Plenty has been written about the pay gap between men and women in recent months.
Indeed, as most of our readers know, the issue recently made news again when President Obama directed the Department of Labor to issue new rules requiring federal contractors to provide compensation data that includes a breakdown by race and gender.
In light of its ability to get much of anything through Congress these days, the Obama administration has lately been doing whatever it can through executive orders. But as a study released by Glassdoor earlier today suggests, it’s hardly the only interested party with a role to play.
Indeed, when Glassdoor recently surveyed 1,000 employees and job seekers, it found nearly six out of every 10 employees (57 percent) believe employers are in the best position to address pay gaps. This was followed by Congress (30 percent) and President Obama (14 percent).
Asked to specify how employers could make a difference, the respondents said:
- New company policies around pay and comp (52 percent)
- Clearer communication from senior leaders/HR about how raises are determined (45 percent)
- Greater pay transparency (38 percent)
- Government legislation (21 percent)
- Employees threatening to leave and/or protests (17 percent)

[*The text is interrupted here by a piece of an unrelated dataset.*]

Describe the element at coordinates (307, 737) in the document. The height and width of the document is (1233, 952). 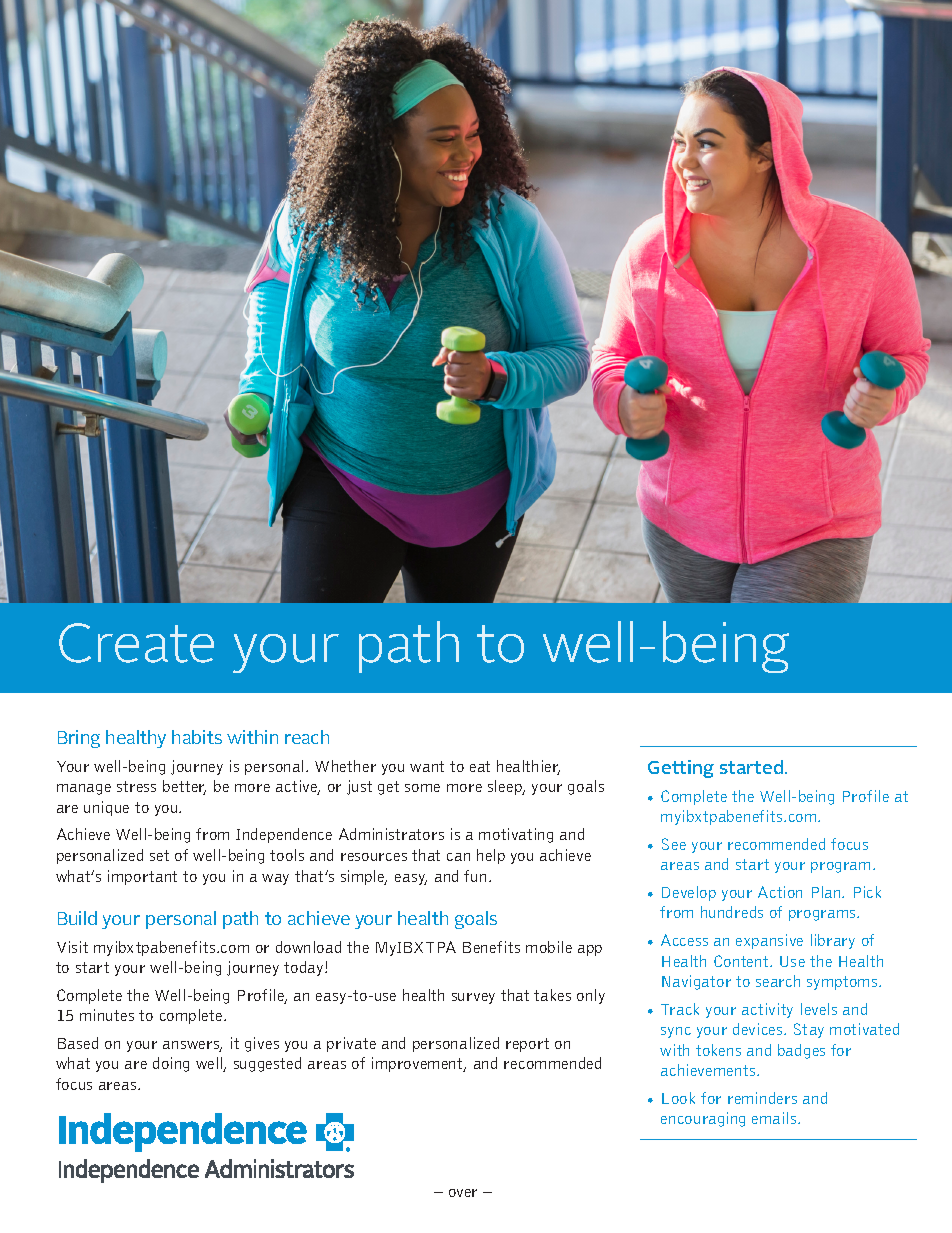
I see `reach` at that location.
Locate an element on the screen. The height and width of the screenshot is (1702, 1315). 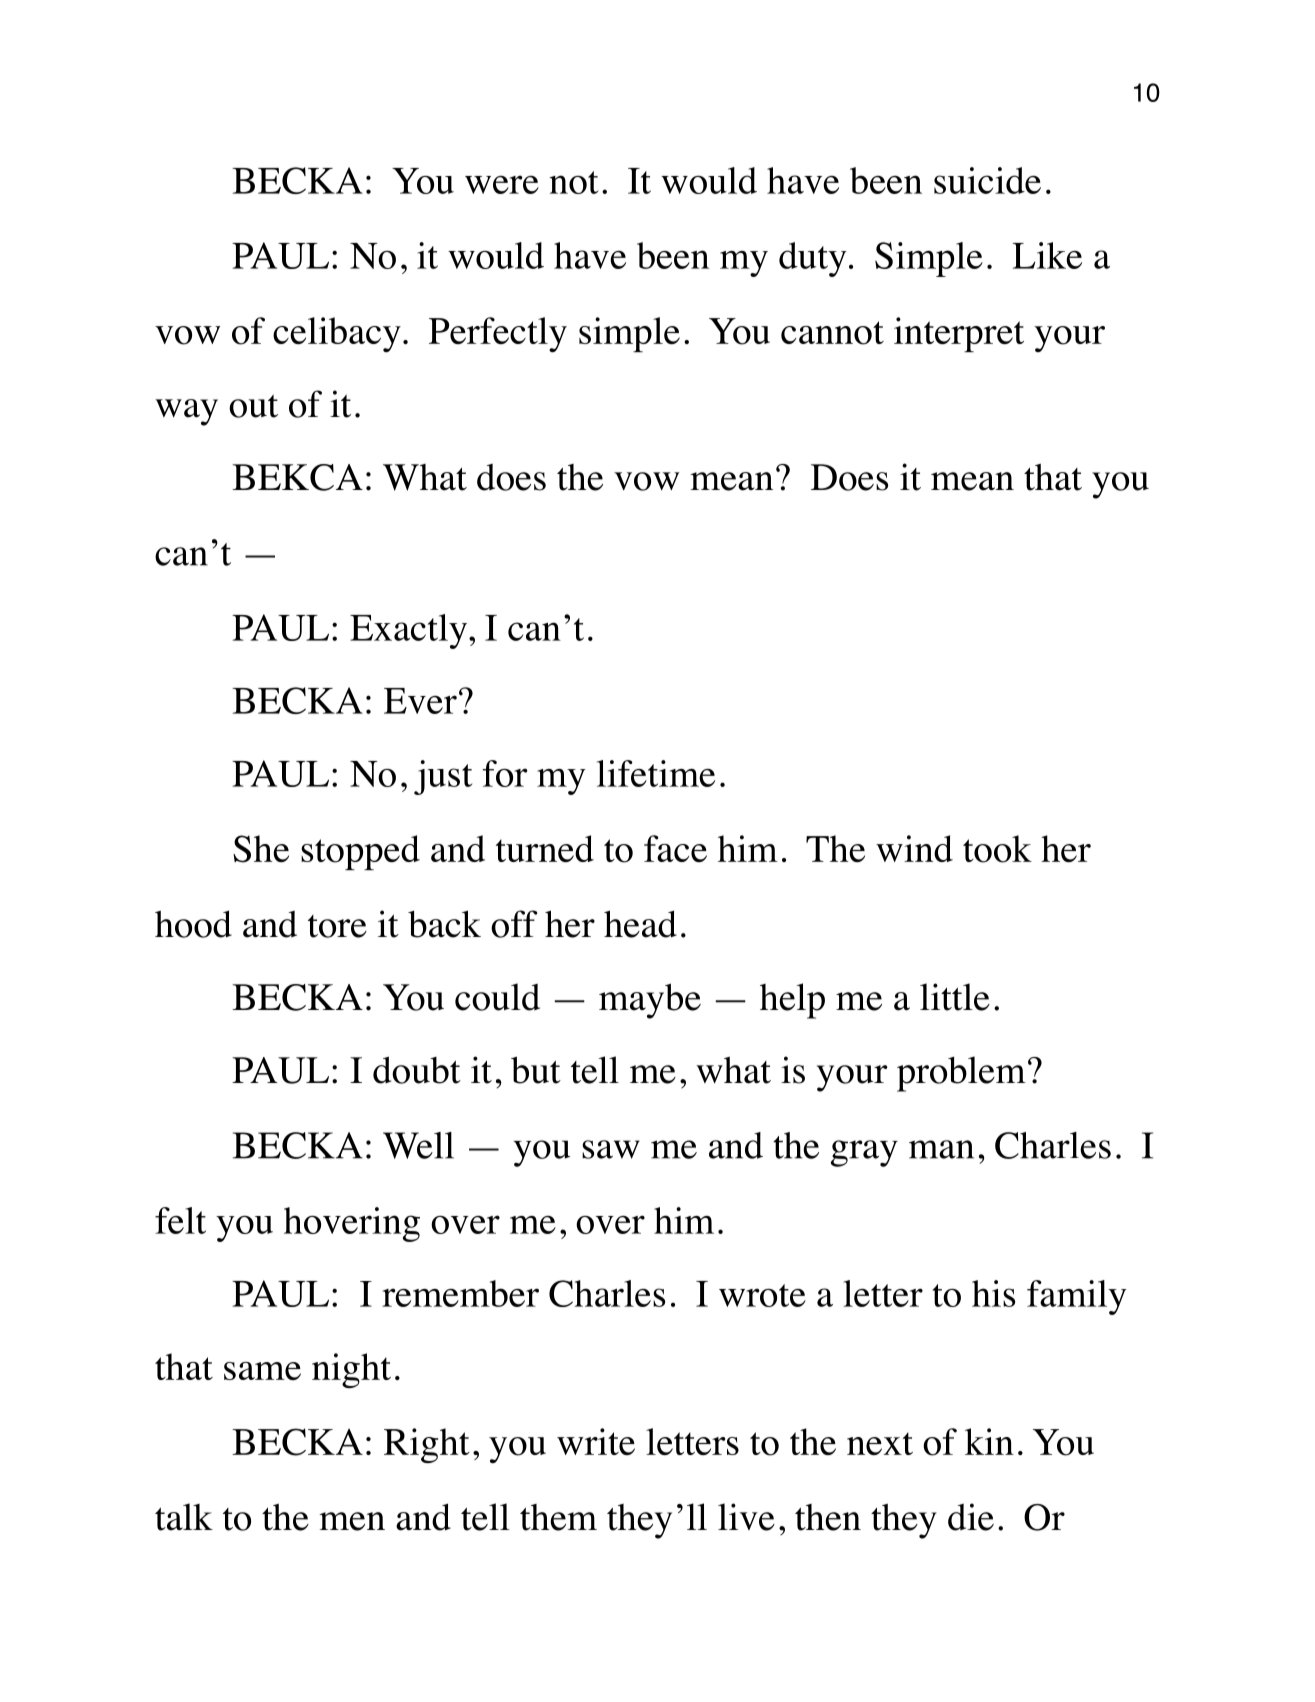
face is located at coordinates (675, 848).
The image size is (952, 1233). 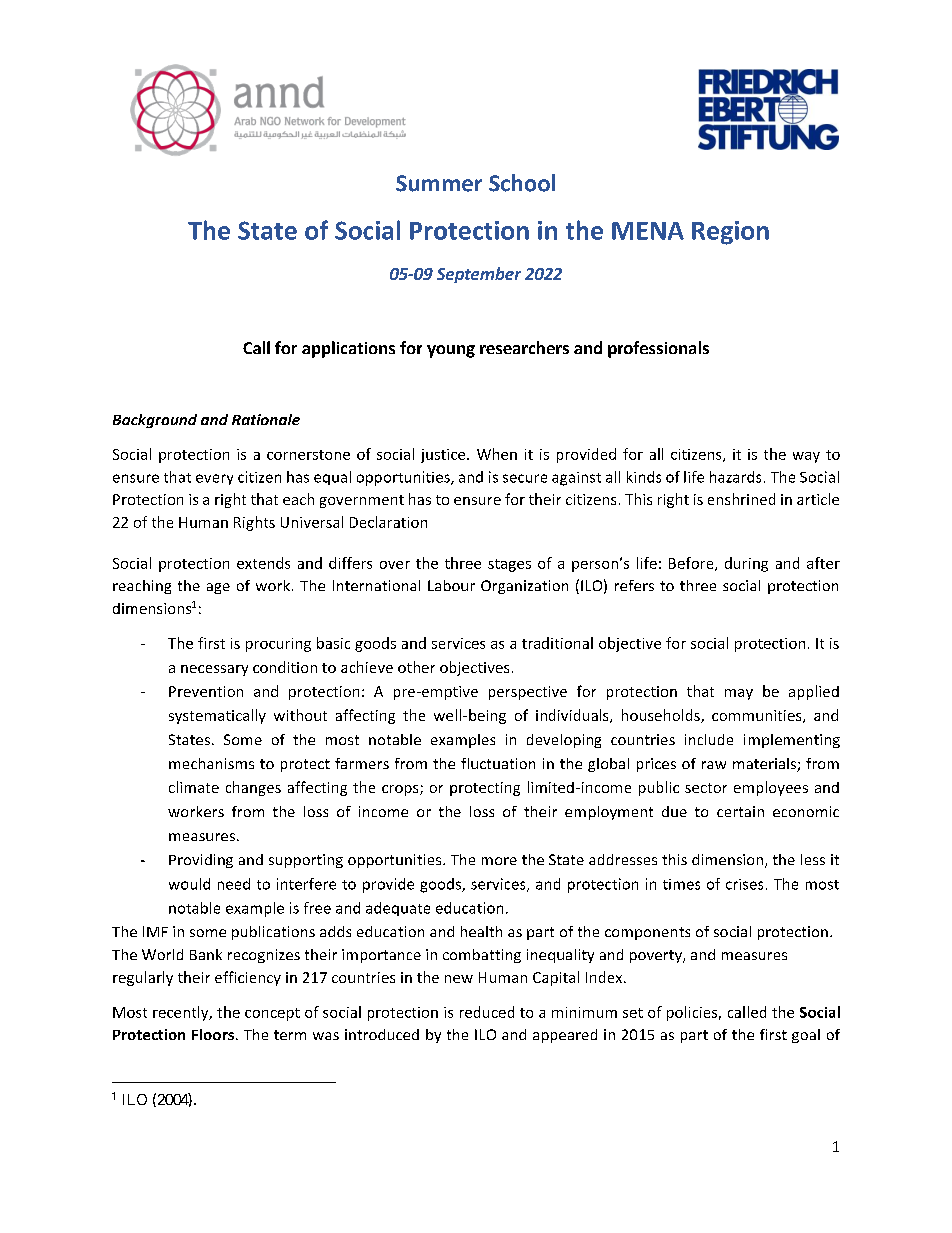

- New senior leaders (16 percent)
In many cases, the employees and job seekers indicated they’re looking to HR for clarification, with a fairly healthy portion of the respondents (43 percent) saying they believe the function is responsible for helping them understand how pay raises or cost-of-living increases are determined at their current employer
Glassdoor’s career and workplace expert, Rusty Rueff, sees the findings as a wake-up call for employers …
Now is the time employers need to take a close look at their salary structure[s] and determine where pay gaps exist, then fix [them] so employees know exactly where they stand in terms of compensation within their organization. When employees have a clearer understanding of how they’re being compensated without secrecy around salaries, not only can they feel empowered in their current jobs, they’re also often motivated to work toward the next level, which can improve productivity.”
Tied to that notion is the additional stat that more than one in three (36 percent) of the respondents do not believe they understand the process their employer uses to determine pay raises or cost-of-living increases.
As for how men versus women view their pay, more than 42 percent of women do not believe they received fair pay in their current jobs, compared to 34 percent of men. These numbers seem fairly consistent with other studies that have come before.
Glassdoor also asked respondents to check off workplace perks that would keep them satisfied, in those instances when employers might not be in a position to provide pay raises or cost-of-living increases. Here’s what it found they wanted:
- 61 percent – more paid vacation days
- 52 percent – more career opportunities
- 50 percent – flexible work hours
- 46 percent – option to work from home/remotely
- 44 percent – company stock/shares
- 34 percent – healthcare subsidy
- 23 percent – gym membership
- 21 percent – opportunities to work on new projects
I’m sure many of you won’t be too surprised to see what some of the top choices were. I would imagine there are some similarities to what you’re seeing and hearing on your engagement and satisfaction surveys, assuming you’re regularly doing them. But that said, I figure it never hurts to see what the broader universe of employees and job seekers are saying matter most to them these days.